La llamada era decepcionante: no podemos vernos para cenar. El argumento entristece más: en una cena anterior, uno de los asistentes ha comunicado que estuvo en contacto con un recién diagnosticado de coronavirus. Así que todos nos contenemos. El virus, como los asesinatos de la mafia, viene por alguien que te conoce bien. Estuve yo también cenando con otro amigo entrañable: la terraza del restaurante tenía toda la distancia, nuestras sillas suficientemente alejadas, es imposible que mantengamos una conversación con una mascarilla puesta. Es algo contrario a la amistad y para la razón es difícil de superar. Y cómo estaban los daditos de merluza que nos sirvieron.

Yo veo personas responsables por todas partes. Es decir, mientras caminan por las calles, portan sus medidas protectoras con orden y disciplina. Cuando nos sentamos a tomar el vermú, no sólo es que disfrutar de la comida y la bebida es, simplemente, imposible con un aditamento en la boca, sino que lo hacemos con gente conocida que no está – de momento – contagiada, y que precisamente porque es gente conocida no imaginamos que lo pueda estar. Sí, el saludo con el codo es nuestro recurso interior a la seriedad honesta con la pandemia, pero estamos frente a la familia, a la amistad, a la seguridad emocional por encima de todo. Más aún: estamos ante la alegría.

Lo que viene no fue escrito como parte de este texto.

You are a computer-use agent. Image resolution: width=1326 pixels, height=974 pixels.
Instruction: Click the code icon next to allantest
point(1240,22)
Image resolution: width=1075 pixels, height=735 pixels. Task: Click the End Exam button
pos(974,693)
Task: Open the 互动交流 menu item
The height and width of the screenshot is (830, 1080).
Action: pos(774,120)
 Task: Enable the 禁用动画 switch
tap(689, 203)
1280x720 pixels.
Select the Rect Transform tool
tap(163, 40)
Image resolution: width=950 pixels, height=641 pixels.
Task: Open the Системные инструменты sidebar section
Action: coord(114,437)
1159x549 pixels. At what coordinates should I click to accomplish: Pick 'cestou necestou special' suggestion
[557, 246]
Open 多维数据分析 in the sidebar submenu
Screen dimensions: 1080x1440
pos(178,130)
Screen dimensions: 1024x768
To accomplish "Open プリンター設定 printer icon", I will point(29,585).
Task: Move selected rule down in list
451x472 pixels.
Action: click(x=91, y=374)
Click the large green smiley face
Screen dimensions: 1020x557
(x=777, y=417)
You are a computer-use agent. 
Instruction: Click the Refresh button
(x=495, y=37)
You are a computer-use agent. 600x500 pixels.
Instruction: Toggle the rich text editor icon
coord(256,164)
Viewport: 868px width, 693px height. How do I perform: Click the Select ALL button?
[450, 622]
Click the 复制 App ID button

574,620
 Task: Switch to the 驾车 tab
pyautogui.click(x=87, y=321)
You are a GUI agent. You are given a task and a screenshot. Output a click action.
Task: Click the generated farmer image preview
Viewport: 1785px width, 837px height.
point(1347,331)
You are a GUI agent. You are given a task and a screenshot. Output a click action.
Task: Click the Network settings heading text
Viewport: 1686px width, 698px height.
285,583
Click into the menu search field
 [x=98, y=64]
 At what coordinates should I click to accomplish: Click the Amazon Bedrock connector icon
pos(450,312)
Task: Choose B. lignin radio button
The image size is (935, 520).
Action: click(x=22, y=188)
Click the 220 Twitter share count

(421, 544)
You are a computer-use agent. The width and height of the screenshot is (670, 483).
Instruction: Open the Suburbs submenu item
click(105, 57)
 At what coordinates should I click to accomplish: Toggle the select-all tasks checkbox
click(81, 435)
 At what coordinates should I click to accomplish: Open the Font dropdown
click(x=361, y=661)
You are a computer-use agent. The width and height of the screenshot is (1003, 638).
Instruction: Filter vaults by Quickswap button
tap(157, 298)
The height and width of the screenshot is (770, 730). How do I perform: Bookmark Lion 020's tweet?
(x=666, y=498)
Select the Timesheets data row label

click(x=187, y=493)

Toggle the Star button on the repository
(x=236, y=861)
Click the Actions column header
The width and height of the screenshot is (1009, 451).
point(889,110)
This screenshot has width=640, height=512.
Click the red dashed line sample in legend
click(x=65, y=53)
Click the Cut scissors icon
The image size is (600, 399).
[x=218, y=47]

La alegría que une dos personas no tiene en cuenta la alegría de todas las otras personas que comparten felicidad con nuestra familia y amigos. Nunca pensamos que los famosos grados de separación que nos llevaron ante el asombro ante las redes sociales (y esto es de antes del maldito Facebook), se cumplen en una cadena de personas que estamos seguros de que nuestra persona de confianza no está contagiada. Esta es la tragedia: la biología se encarga de destruir las relaciones humanas, o de sustituirlas con recursos que no permiten caricias ni abrazos.